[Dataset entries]
------------------------------------------------

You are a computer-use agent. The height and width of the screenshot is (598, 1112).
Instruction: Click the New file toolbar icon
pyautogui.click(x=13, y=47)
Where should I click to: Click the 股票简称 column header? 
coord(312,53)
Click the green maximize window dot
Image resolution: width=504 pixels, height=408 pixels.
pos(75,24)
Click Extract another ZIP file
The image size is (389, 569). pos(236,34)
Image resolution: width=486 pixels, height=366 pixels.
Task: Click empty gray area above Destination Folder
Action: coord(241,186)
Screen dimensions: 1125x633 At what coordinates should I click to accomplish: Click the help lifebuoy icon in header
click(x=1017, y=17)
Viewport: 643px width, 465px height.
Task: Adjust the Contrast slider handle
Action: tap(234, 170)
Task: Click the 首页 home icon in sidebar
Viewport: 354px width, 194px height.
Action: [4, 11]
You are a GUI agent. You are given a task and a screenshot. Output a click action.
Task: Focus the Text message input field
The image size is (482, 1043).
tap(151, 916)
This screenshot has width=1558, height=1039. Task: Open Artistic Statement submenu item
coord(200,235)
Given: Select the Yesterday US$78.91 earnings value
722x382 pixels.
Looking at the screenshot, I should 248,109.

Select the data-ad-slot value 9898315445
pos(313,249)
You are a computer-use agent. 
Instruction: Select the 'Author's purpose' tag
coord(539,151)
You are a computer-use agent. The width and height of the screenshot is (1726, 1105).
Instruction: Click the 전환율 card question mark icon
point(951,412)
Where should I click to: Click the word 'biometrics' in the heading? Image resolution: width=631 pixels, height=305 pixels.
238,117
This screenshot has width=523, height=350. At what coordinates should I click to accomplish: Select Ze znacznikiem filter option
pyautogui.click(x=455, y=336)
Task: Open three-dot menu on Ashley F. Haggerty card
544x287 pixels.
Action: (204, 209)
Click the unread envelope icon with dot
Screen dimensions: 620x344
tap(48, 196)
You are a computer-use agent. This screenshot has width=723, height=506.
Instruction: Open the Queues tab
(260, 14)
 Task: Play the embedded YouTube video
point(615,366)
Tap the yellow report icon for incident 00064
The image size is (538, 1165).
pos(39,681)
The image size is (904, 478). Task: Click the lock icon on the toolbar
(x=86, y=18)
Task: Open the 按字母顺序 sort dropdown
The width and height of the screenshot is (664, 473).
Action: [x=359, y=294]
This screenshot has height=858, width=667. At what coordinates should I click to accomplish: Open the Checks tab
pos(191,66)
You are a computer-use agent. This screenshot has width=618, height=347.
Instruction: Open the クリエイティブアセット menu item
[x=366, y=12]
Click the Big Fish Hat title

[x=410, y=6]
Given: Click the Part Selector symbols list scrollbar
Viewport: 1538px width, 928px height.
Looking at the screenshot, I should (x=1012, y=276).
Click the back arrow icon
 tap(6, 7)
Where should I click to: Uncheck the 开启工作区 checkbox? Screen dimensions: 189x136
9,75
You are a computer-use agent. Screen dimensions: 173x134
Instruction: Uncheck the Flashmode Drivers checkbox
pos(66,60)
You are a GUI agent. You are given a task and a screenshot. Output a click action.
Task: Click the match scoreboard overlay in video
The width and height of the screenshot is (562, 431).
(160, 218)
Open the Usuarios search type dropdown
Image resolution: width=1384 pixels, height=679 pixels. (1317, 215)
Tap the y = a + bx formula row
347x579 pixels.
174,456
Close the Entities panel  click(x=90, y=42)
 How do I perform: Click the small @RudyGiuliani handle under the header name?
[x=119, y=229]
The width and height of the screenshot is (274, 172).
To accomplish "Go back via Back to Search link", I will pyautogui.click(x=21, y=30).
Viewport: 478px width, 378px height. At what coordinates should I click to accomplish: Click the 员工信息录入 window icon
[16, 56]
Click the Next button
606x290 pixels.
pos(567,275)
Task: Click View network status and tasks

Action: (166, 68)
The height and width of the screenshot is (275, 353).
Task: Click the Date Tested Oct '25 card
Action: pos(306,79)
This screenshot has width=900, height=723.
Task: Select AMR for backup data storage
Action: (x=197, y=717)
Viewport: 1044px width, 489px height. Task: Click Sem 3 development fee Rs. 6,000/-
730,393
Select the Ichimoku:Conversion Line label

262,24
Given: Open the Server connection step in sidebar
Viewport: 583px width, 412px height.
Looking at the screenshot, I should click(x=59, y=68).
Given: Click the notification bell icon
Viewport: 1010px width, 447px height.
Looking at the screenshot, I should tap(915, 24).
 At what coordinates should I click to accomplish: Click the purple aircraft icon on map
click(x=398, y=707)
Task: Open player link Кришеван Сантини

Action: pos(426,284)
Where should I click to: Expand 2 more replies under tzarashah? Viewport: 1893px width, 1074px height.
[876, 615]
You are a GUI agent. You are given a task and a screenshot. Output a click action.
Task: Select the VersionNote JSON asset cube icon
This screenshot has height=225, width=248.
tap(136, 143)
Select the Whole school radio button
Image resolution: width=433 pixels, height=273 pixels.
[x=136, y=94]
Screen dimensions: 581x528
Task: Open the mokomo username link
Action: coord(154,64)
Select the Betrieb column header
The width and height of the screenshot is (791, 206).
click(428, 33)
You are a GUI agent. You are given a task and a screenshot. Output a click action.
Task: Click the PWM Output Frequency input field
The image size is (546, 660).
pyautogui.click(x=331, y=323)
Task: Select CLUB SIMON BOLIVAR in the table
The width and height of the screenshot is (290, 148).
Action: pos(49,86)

------------------------------------------------

Problem to work on –
In the records above, find each line with the string "field" and list it.

Exercise output –
Task: Focus the Text message input field
Task: Click the PWM Output Frequency input field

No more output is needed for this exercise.